(To do)
Every entry that follows is to be duplicated exactly.

▼

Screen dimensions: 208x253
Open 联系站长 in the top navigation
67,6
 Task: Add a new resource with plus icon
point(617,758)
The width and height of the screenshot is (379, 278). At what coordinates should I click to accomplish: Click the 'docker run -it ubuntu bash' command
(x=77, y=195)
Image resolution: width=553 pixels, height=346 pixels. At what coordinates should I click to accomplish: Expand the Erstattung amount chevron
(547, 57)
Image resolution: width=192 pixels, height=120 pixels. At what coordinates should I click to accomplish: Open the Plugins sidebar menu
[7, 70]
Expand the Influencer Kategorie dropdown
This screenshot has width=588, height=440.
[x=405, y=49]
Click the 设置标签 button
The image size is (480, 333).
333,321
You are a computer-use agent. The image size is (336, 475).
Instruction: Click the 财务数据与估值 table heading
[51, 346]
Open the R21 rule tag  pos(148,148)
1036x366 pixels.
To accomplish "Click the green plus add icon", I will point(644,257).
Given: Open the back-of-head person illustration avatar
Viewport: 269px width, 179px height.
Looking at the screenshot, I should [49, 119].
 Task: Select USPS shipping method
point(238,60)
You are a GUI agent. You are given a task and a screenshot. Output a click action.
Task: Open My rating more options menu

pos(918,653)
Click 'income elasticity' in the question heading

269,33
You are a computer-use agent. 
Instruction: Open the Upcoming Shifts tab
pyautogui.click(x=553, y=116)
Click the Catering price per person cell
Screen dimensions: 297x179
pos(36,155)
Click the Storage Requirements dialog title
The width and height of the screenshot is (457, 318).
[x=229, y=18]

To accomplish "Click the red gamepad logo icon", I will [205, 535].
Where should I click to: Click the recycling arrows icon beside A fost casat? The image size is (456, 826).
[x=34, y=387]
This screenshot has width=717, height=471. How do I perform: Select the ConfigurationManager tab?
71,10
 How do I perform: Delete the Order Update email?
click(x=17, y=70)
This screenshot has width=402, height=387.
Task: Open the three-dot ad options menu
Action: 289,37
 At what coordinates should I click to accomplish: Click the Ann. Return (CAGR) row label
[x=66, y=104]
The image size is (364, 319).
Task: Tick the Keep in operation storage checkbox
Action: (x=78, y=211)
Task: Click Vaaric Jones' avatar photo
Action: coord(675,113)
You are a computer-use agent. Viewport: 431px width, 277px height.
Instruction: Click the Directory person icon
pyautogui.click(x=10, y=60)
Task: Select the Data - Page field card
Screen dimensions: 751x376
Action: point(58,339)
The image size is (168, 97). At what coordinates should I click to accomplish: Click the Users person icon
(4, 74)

▲

(Solution for this task)
Screen dimensions: 208x253
Open 联系站长 in the top navigation
67,6
 Task: Add a new resource with plus icon
point(617,758)
The width and height of the screenshot is (379, 278). At what coordinates should I click to accomplish: Click the 'docker run -it ubuntu bash' command
(x=77, y=195)
Image resolution: width=553 pixels, height=346 pixels. At what coordinates should I click to accomplish: Expand the Erstattung amount chevron
(547, 57)
Image resolution: width=192 pixels, height=120 pixels. At what coordinates should I click to accomplish: Open the Plugins sidebar menu
[7, 70]
Expand the Influencer Kategorie dropdown
This screenshot has width=588, height=440.
[x=405, y=49]
Click the 设置标签 button
The image size is (480, 333).
333,321
You are a computer-use agent. The image size is (336, 475).
Instruction: Click the 财务数据与估值 table heading
[51, 346]
Open the R21 rule tag  pos(148,148)
1036x366 pixels.
To accomplish "Click the green plus add icon", I will point(644,257).
Given: Open the back-of-head person illustration avatar
Viewport: 269px width, 179px height.
Looking at the screenshot, I should [49, 119].
 Task: Select USPS shipping method
point(238,60)
You are a GUI agent. You are given a task and a screenshot. Output a click action.
Task: Open My rating more options menu

pos(918,653)
Click 'income elasticity' in the question heading

269,33
You are a computer-use agent. 
Instruction: Open the Upcoming Shifts tab
pyautogui.click(x=553, y=116)
Click the Catering price per person cell
Screen dimensions: 297x179
pos(36,155)
Click the Storage Requirements dialog title
The width and height of the screenshot is (457, 318).
[x=229, y=18]

To accomplish "Click the red gamepad logo icon", I will [205, 535].
Where should I click to: Click the recycling arrows icon beside A fost casat? The image size is (456, 826).
[x=34, y=387]
This screenshot has width=717, height=471. How do I perform: Select the ConfigurationManager tab?
71,10
 How do I perform: Delete the Order Update email?
click(x=17, y=70)
This screenshot has width=402, height=387.
Task: Open the three-dot ad options menu
Action: 289,37
 At what coordinates should I click to accomplish: Click the Ann. Return (CAGR) row label
[x=66, y=104]
The image size is (364, 319).
Task: Tick the Keep in operation storage checkbox
Action: (x=78, y=211)
Task: Click Vaaric Jones' avatar photo
Action: coord(675,113)
You are a computer-use agent. Viewport: 431px width, 277px height.
Instruction: Click the Directory person icon
pyautogui.click(x=10, y=60)
Task: Select the Data - Page field card
Screen dimensions: 751x376
Action: point(58,339)
The image size is (168, 97). At what coordinates should I click to accomplish: Click the Users person icon
(4, 74)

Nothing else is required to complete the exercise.